Unser Alltag wird immer mehr von internationalem Recht beeinflusst, ohne dass wir etwas dazu zu sagen hätten. Angefangen über die Produktionsbedingungen unserer Nahrungsmittel (Gentech, Tierschutzvorschriften), über die Abgasvorschriften beim Auto, die Leistung des Staubsaugers, die Lampen in unseren Wohnungen bis hin zu Beipackzetteln der Medikamente oder dem Ladegerät unseres Mobiltelefons; alles wird mit internationalen Verträgen normiert und reguliert.

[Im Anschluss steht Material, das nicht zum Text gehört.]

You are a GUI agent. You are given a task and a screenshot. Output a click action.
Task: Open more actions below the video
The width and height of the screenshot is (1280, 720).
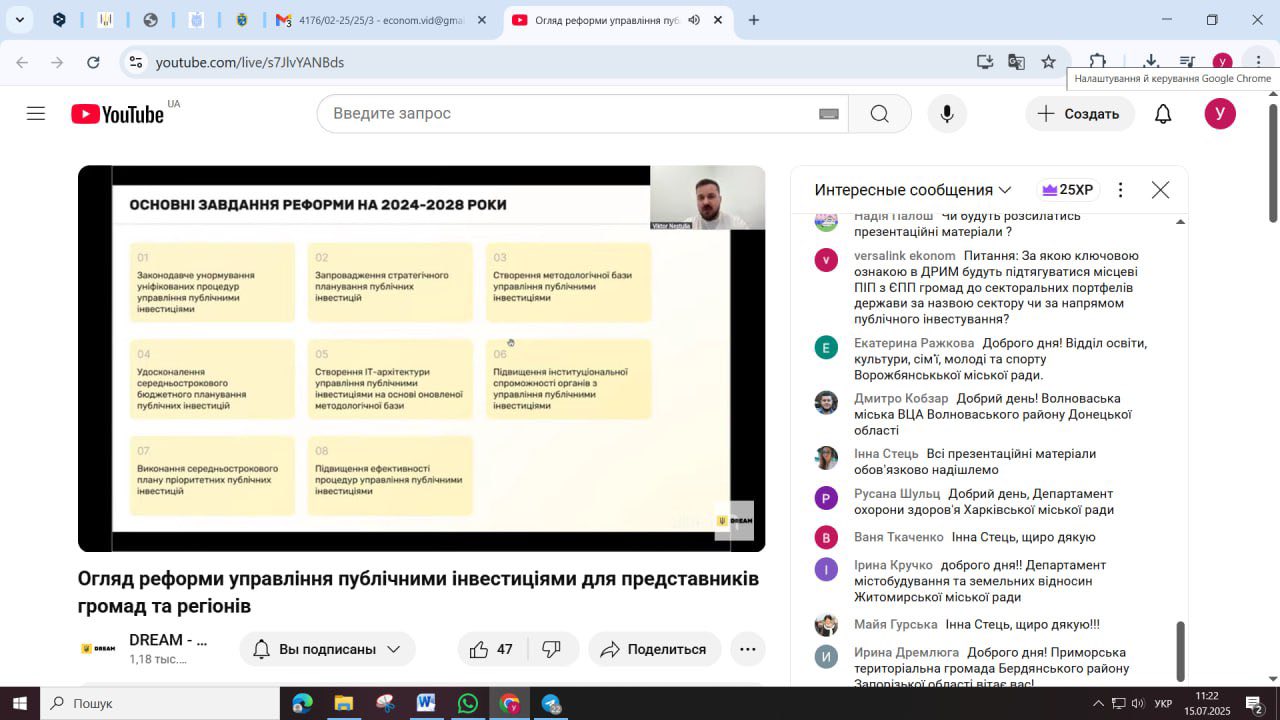747,649
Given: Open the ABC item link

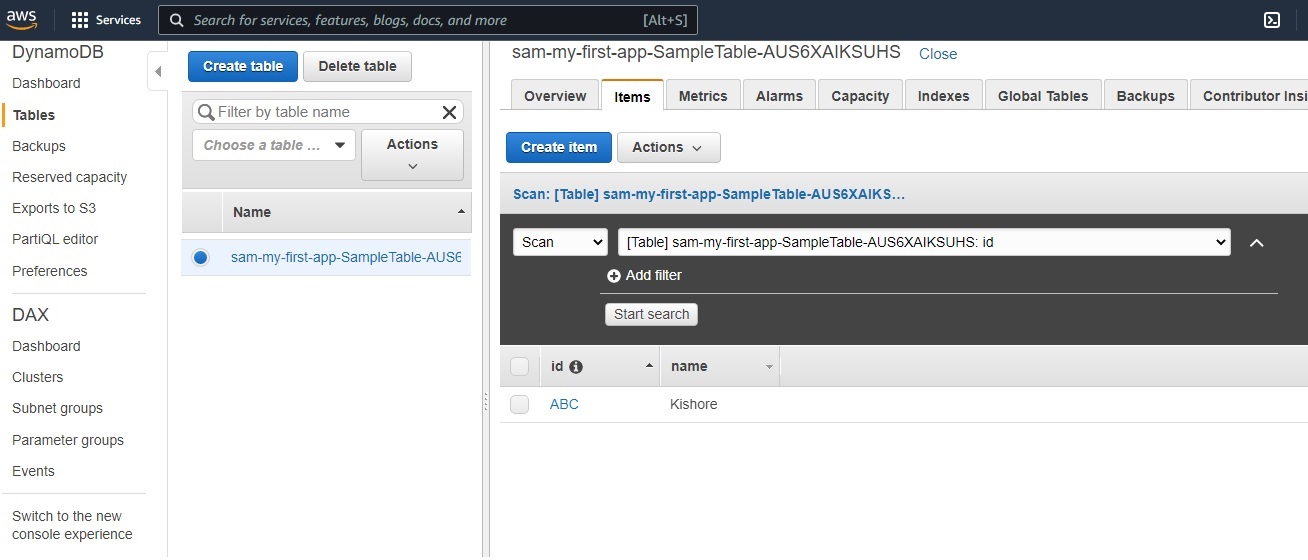Looking at the screenshot, I should click(564, 405).
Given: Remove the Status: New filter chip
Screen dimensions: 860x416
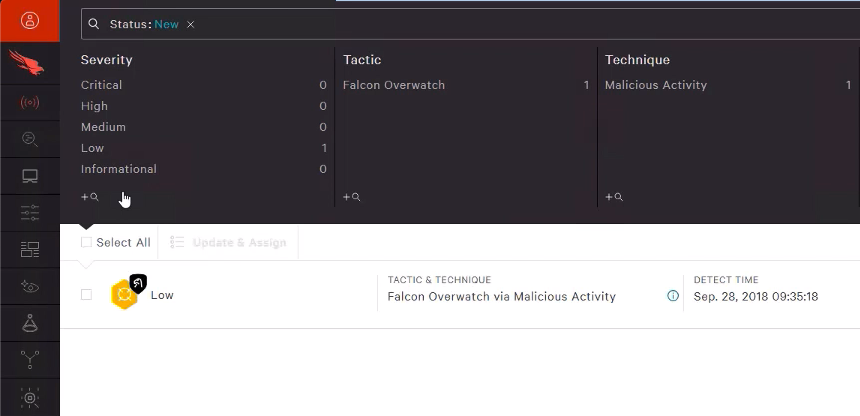Looking at the screenshot, I should (x=190, y=24).
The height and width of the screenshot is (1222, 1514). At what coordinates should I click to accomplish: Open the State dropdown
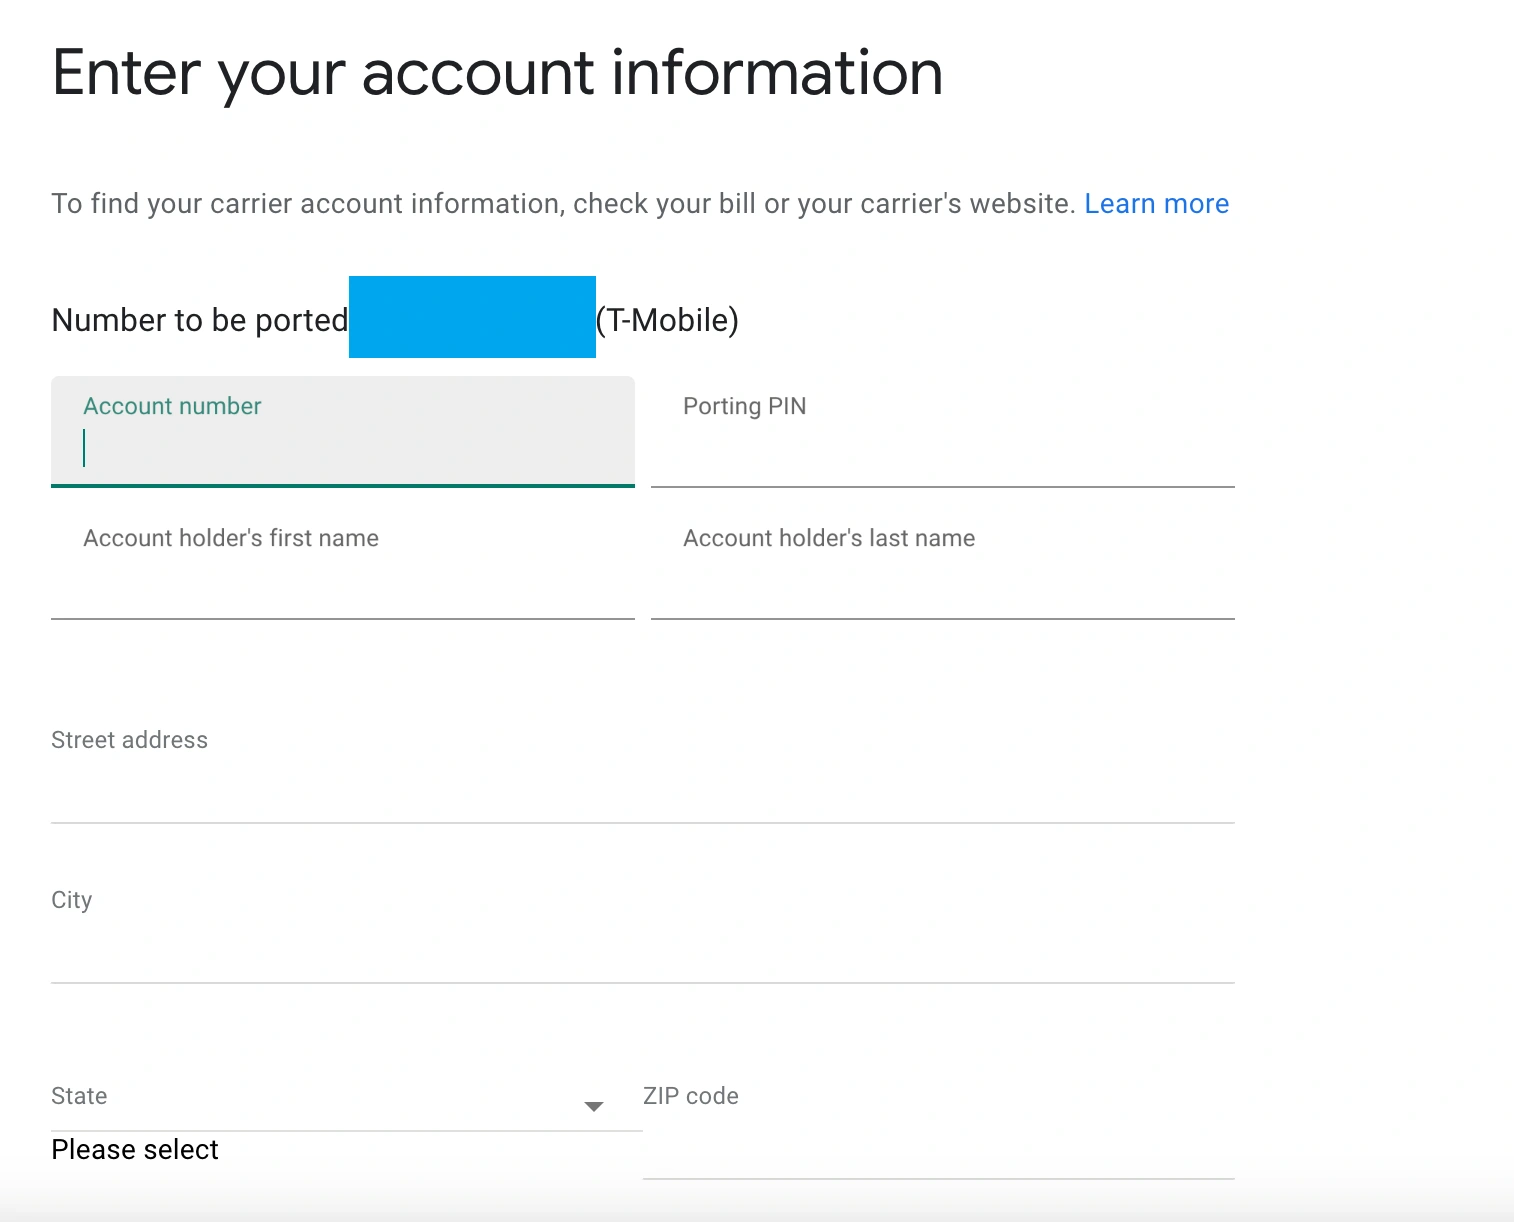point(330,1106)
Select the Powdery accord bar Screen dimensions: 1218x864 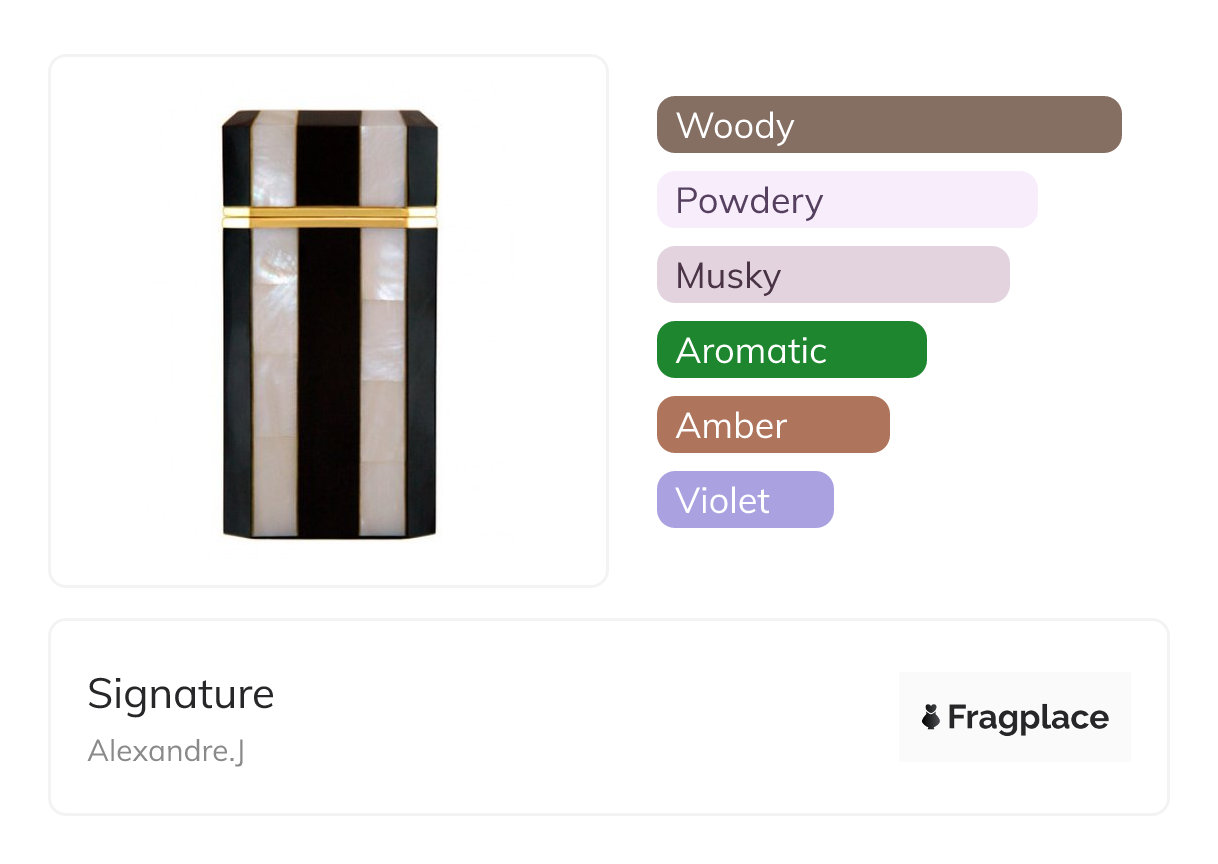click(847, 200)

In einigen Bereichen macht es durchaus Sinn, dass die Schweiz nicht Sondervorschriften erlässt, da dies die Produkte unnötig verteuern würde. Aber wenn das Schweizer Stimmvolk eine andere Auffassung hat und beispielsweise strengere Tierschutzvorschriften bei Landwirtschaftsprodukten oder gentechfreie Lebensmittel möchte, so ist dies zu respektieren – unabhängig davon, was internationale Verträge sagen.

Doch Bundesrat und Wirtschaftsverbände wie die Economiesuisse verweisen gerne auf anderslautende internationale Abkommen, um die Forderungen aus der Bevölkerung abzutun. Sie malen den Teufel an die Wand, um sich vor inhaltlichen Diskussionen zu drücken. Man will von oben diktieren, statt die Stimmbürger zu überzeugen.

Das ist ein abgehobenes, antidemokratisches Verhalten und muss sich ändern, mit unserem JA zur Selbstbestimmungsinitiative können wir dies.